The Seeds of Weed Control


    This is the VOA Special English Agriculture Report.

    When is a plant considered a weed? Experts at Penn State University have a simple answer: When its undesirable qualities outweigh its good qualities.

    Consider this: Crops generally produce several hundred seeds per plant. But each weed plant can produce tens or even hundreds of thousands of seeds. And some buried seeds can survive up to forty years, or even longer.

    Horseweed has become resistant to chemical weed killers
    Horseweed, which has become resistant to chemical weed killers
    Eradicating weeds means that you have to remove all the seeds and roots so the plants will not grow back. But birds or the wind can reintroduce them to the land.

    A more common way to deal with weeds is to control them enough so that the land can be used for planting. Experts advise using two or more control methods to deal with weeds.

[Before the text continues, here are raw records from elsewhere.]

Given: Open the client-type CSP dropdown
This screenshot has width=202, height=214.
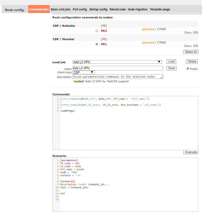Looking at the screenshot, I should (x=84, y=72).
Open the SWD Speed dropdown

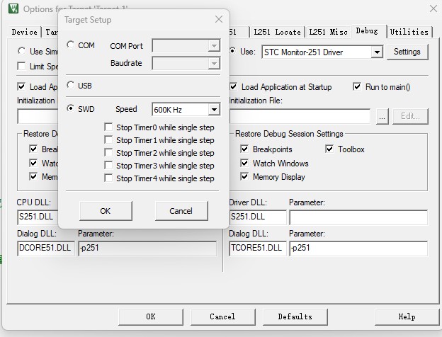[x=213, y=110]
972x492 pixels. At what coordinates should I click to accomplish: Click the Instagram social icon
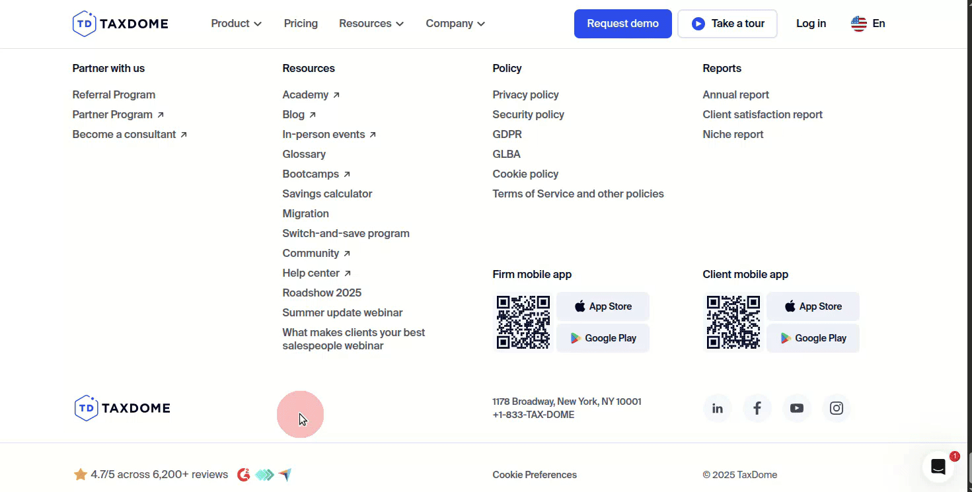tap(837, 408)
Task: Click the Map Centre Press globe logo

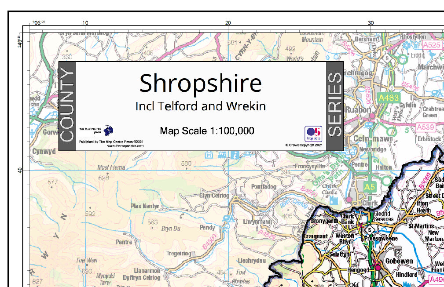Action: 108,131
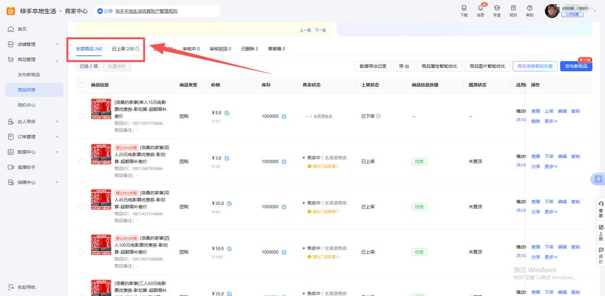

    Chemical weed killers or natural treatments like corn gluten can suppress weed growth. Dense planting of a crop can also act as a natural control.

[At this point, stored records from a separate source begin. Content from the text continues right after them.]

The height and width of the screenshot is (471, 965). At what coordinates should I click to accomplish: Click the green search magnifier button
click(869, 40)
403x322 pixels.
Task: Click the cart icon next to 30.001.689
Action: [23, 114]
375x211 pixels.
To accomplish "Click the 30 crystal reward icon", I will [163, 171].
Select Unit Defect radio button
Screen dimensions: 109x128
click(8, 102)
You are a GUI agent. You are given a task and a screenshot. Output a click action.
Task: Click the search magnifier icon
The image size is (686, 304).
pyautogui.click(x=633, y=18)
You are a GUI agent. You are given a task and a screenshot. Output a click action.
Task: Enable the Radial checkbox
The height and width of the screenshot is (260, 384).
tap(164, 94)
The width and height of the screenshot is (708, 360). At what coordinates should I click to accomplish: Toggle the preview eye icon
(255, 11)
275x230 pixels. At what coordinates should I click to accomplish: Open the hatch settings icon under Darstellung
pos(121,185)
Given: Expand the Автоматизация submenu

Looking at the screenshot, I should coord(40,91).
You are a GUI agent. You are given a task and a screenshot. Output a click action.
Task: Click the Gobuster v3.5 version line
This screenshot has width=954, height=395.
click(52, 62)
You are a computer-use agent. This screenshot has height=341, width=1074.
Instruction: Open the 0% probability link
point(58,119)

    Bill Curran is a professor of weed science at Penn State, in University Park, Pennsylvania. He says one of the most common methods for suppressing weeds is dense planting.

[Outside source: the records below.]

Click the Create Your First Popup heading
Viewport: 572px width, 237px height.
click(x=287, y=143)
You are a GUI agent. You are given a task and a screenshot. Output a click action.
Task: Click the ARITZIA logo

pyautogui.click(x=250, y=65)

    He says a dense, competitive crop that quickly shades the soil will help suppress many weeds. The seeds need light to grow, so blocking the sun will reduce weed growth.

    Other controls include turning over the soil, pulling the weeds by hand or covering them with mulch made from wood, garden waste or other material. Mulch is widely used, but even mulch has its limits.

    Natural resource specialists in the Queensland government in Australia note that weeds can be transported in mulch. This is also true of soil, grain, hay and animals.

    Yet animals like sheep or goats can provide a biological control -- they eat weeds. Insects and other organisms can also act as biological controls.

    Preventing the spread of weeds is an important part of weed management. Farm vehicles should be kept out of areas with weeds. If that is not possible, then clean off the equipment and your shoes when leaving.

    People in Queensland are advised to take weeds and garden waste to a waste center or burn them, bury them deeply or make them into mulch.

    Professor Curran says composting weeds is another way to make use of them. The process of making organically rich compost produces heat. The heat will kill many, though not all, weed seeds. The same is true of seeds that pass through farm animals that graze on weeds.